María Belén Ferrero, a social worker who works in a Buenos Aires slum, says that because teen pregnancy is a complex issue, addressing it requires a comprehensive approach.

“To talk about reasons why an adolescent ends up being a mother so young means to talk about life processes, about the meaning of life that each girl has,” she says. “It is not something that can be considered from only one perspective, but the reasons end up being entirely distinct.”

In response to requests for interviews, officials at the Ministry of Education said representatives of Asociación Argentina de Educadoras/es Sexuales were most capable of discussing the sex education program.

Kurlat has ideas for improving the curriculum. All sex education nationwide should include a focus on a life plan for students before and after pregnancy, she says. They should think about whether they want to continue studying, attend college or learn a trade.

“It is not talking only about contraception methods,” she says. “This is necessary but not sufficient.”

Teenagers must clarify their objectives, such as learning a trade, pursuing a degree, or creating a family, and then envision paths they could take to achieve them, Kurlat says. A teenage pregnancy delays such achievements.

The association obtained permission from the Buenos Aires government to include life planning in its workshops for teachers.
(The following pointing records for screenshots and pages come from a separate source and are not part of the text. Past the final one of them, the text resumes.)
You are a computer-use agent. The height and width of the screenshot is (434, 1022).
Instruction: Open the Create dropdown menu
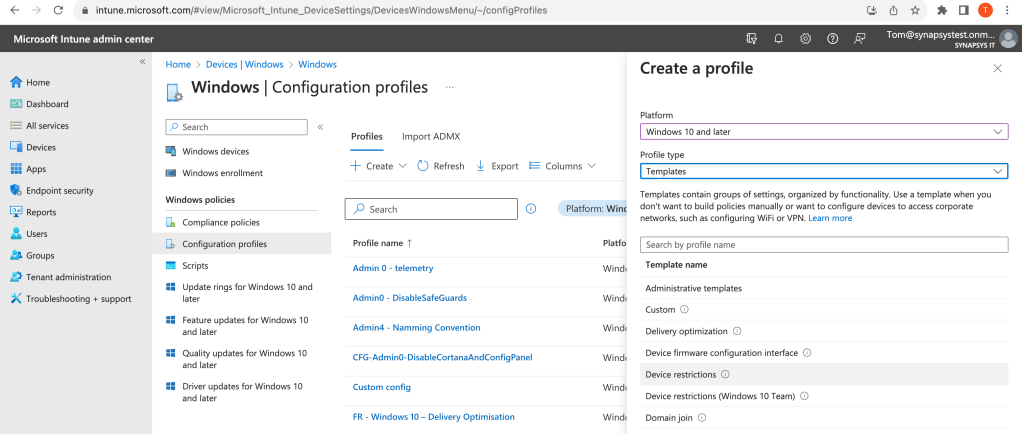click(x=379, y=166)
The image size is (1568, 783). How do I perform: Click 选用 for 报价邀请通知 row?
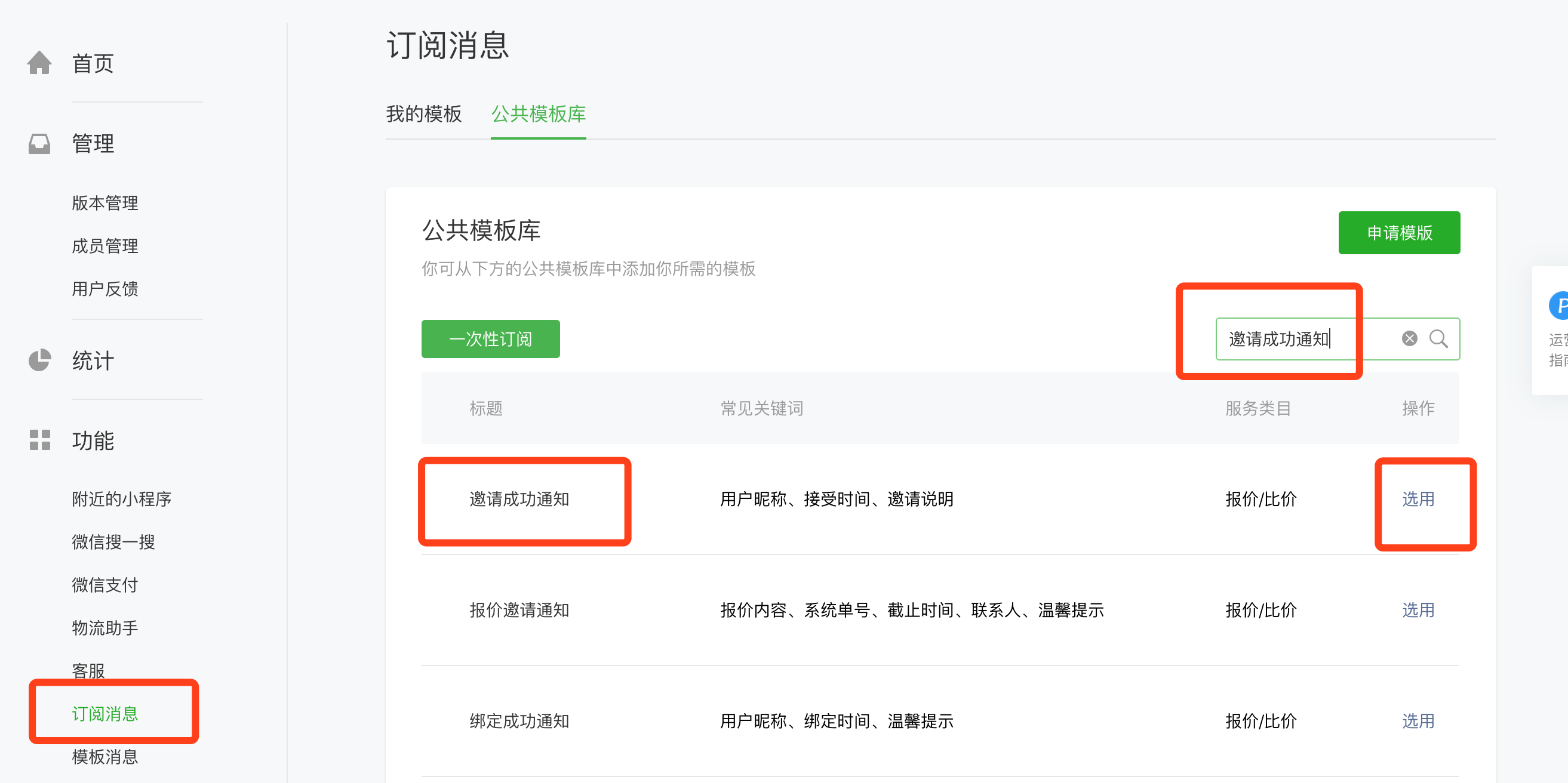click(1418, 609)
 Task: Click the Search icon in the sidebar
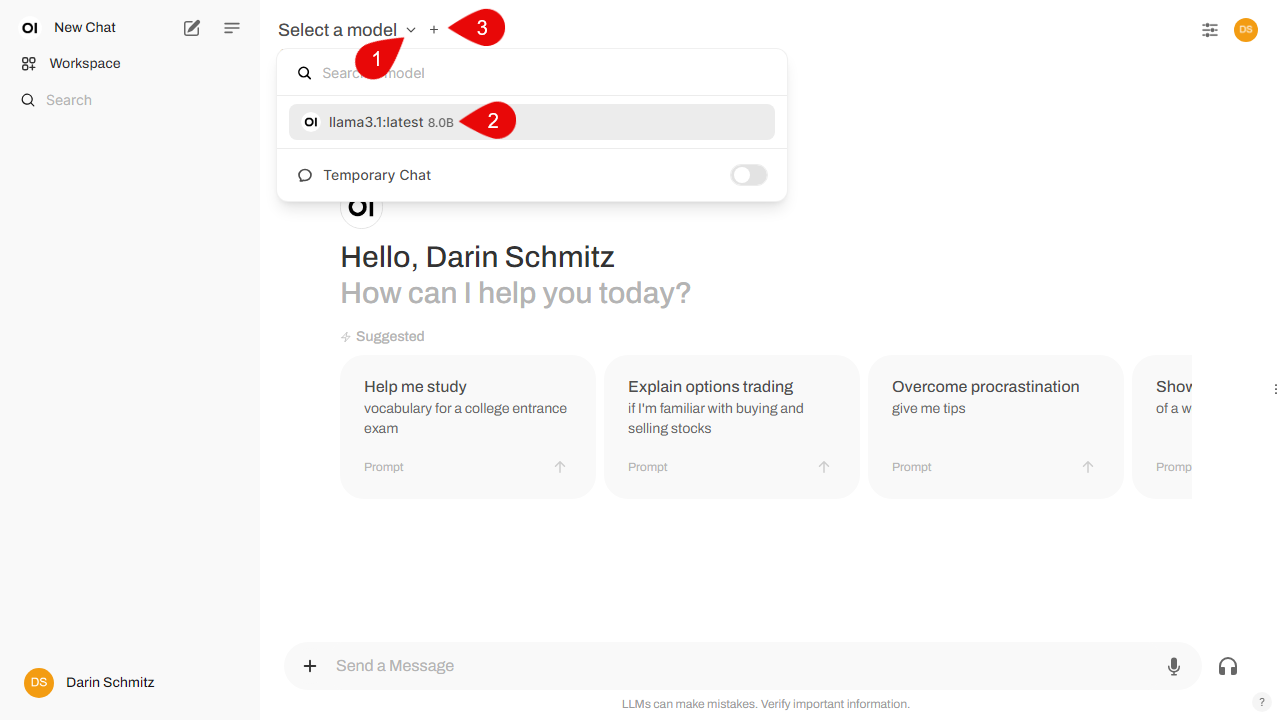(x=27, y=99)
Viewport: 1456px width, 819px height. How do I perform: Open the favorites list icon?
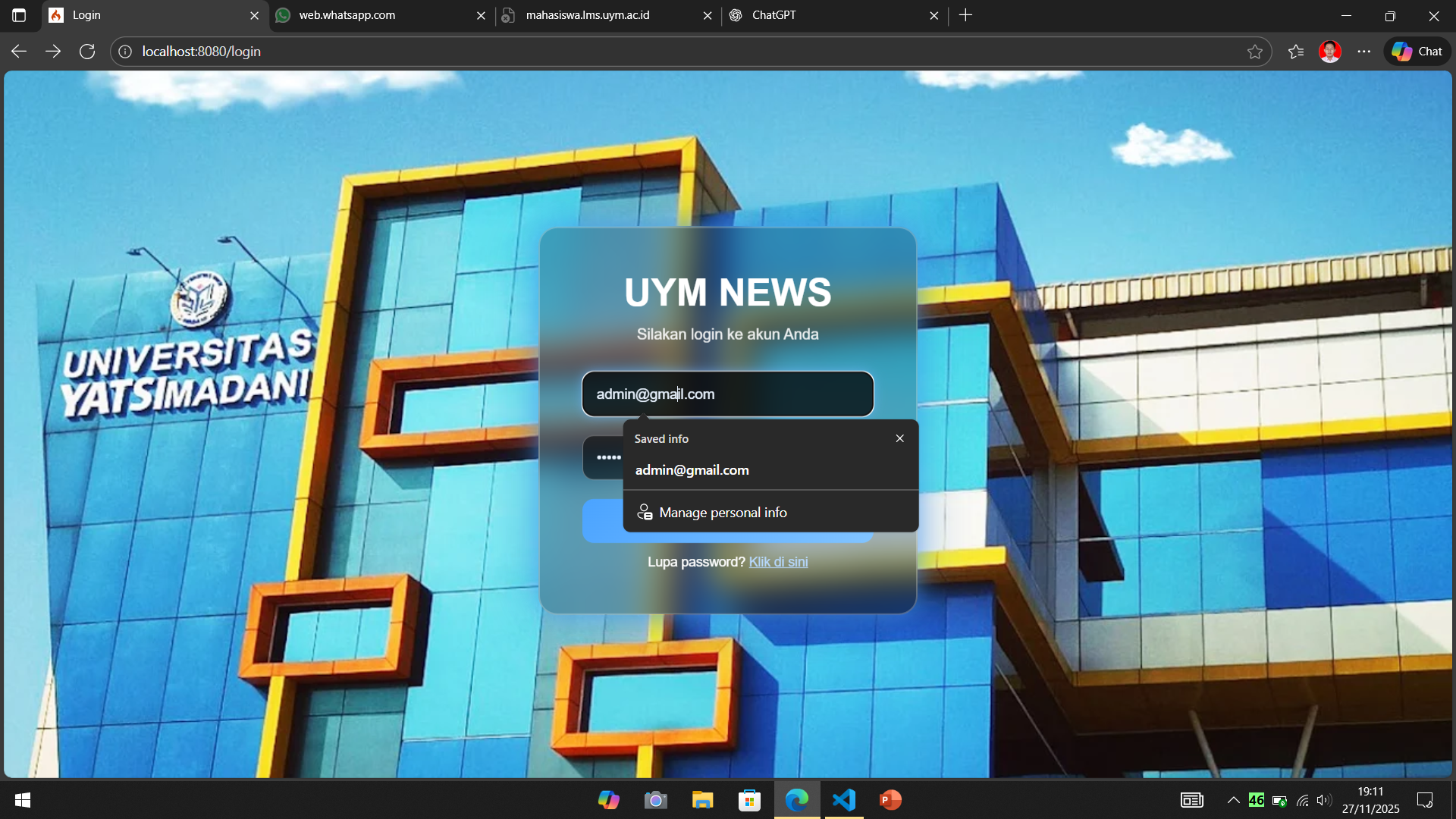coord(1296,52)
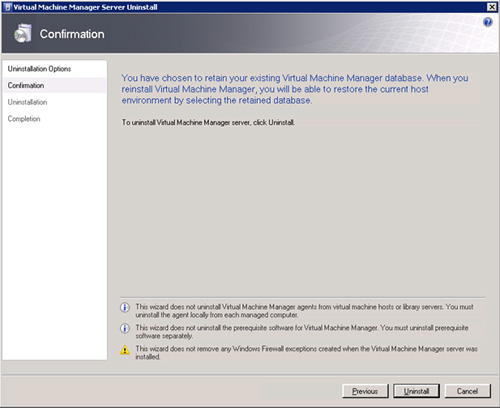Click the title bar window icon
The height and width of the screenshot is (408, 500).
click(8, 7)
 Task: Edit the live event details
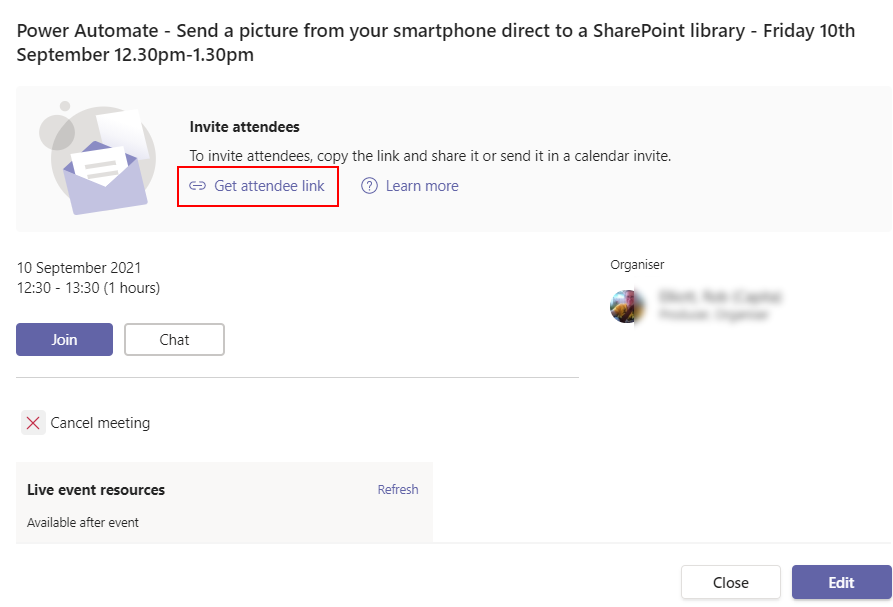point(841,582)
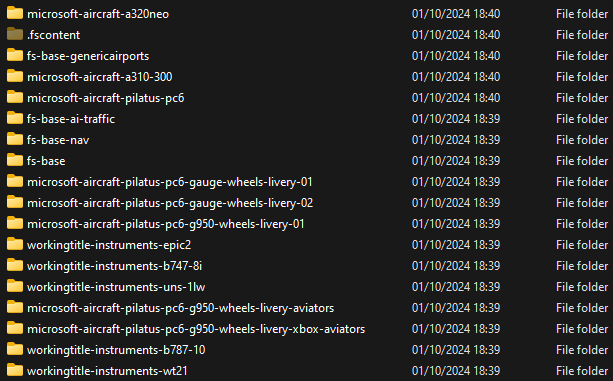Viewport: 613px width, 381px height.
Task: Click the workingtitle-instruments-wt21 folder icon
Action: pos(15,370)
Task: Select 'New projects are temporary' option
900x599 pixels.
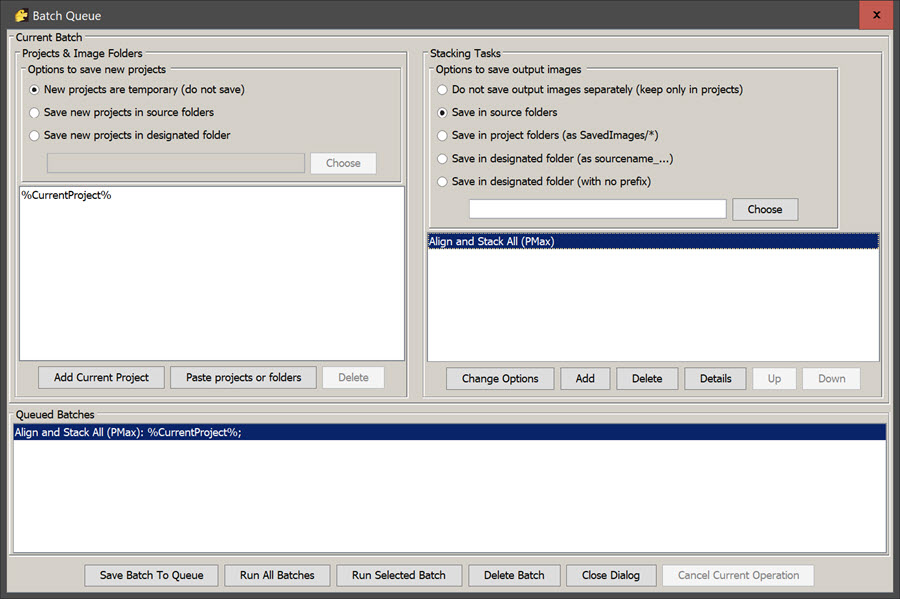Action: 35,90
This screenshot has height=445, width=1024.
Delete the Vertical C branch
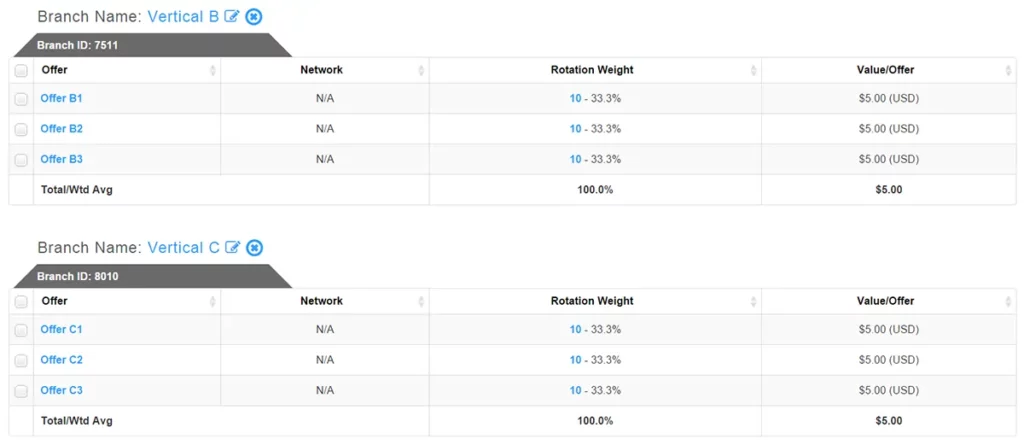pos(255,248)
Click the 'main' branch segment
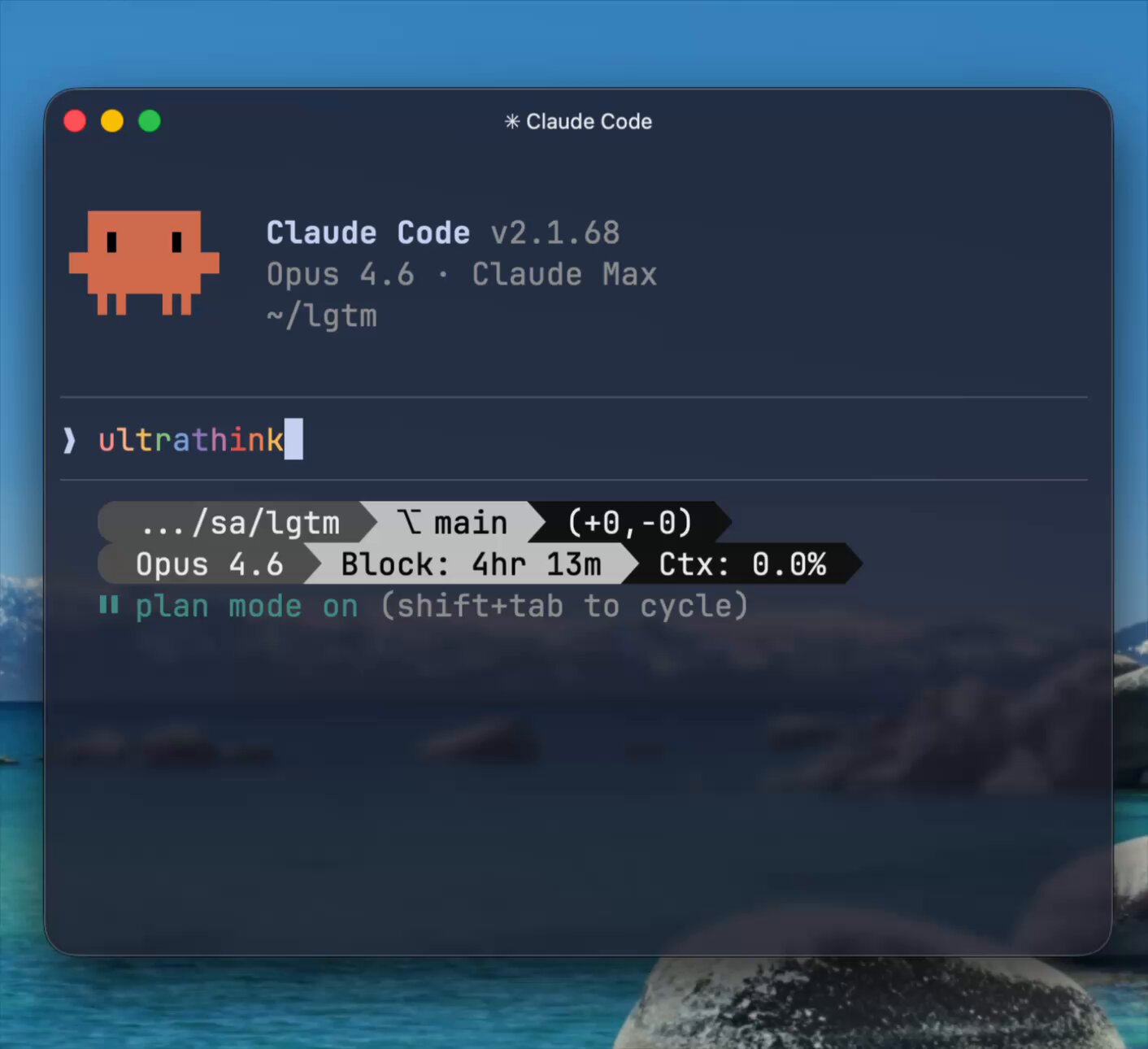The height and width of the screenshot is (1049, 1148). tap(470, 523)
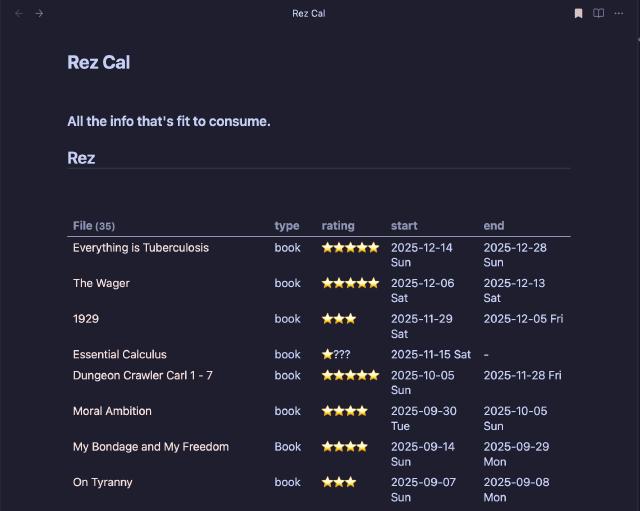Open My Bondage and My Freedom
Image resolution: width=640 pixels, height=511 pixels.
pos(151,447)
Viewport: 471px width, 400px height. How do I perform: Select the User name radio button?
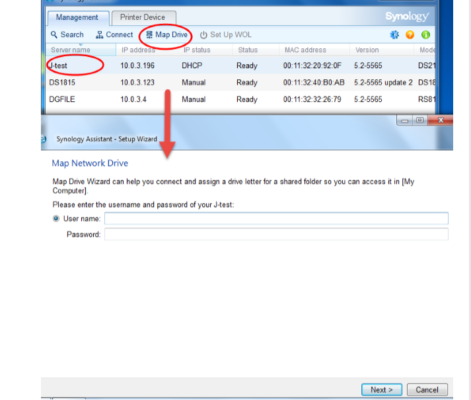click(x=56, y=218)
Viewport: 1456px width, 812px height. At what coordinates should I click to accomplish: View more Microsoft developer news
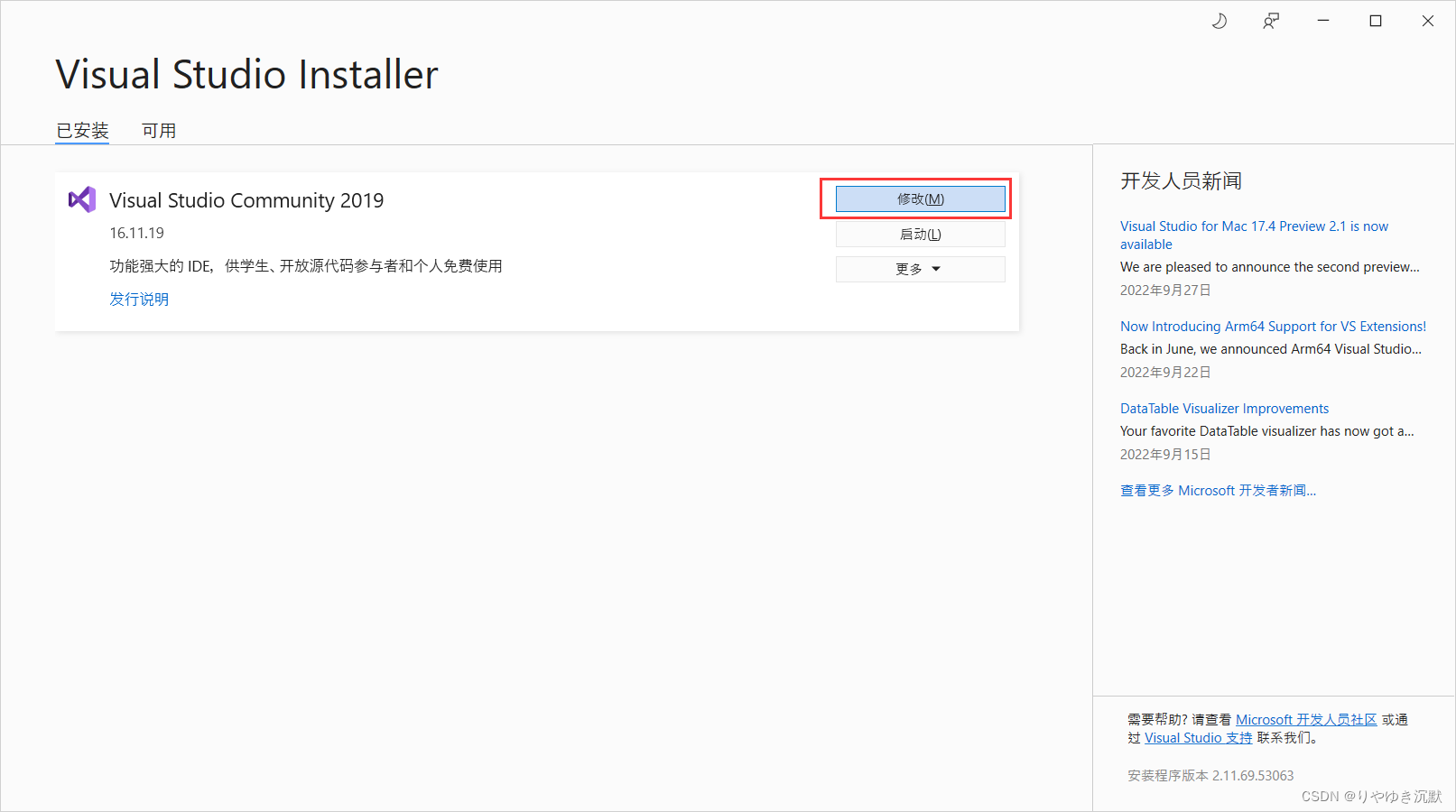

But Kurlat says life planning should be part of the mandatory national sex education curriculum.

Alcaraz and her boyfriend are taking classes again in primary school, including sex education. But balancing parenthood and school is challenging.

“I have an exam today, and I could not study,” she says. “The baby had a bellyache, and we did not sleep well last night.”

Still, Alcaraz, who is working to rebuild her relationship with her mother, is emphatic that she does not want her daughter to repeat her history.

“I had a very bad time,” Alcaraz says. “I do not want the same thing to happen to my daughter. I take care of her and am concerned that she is all right.”

After feeding her baby, Alcaraz finishes her mate, a traditional tea common in Argentina. She puts a few diapers, a baby bottle, two notebooks and a pen in a pink cloth bag. Then, the whole family goes to school together.

GPJ translated this article from Spanish.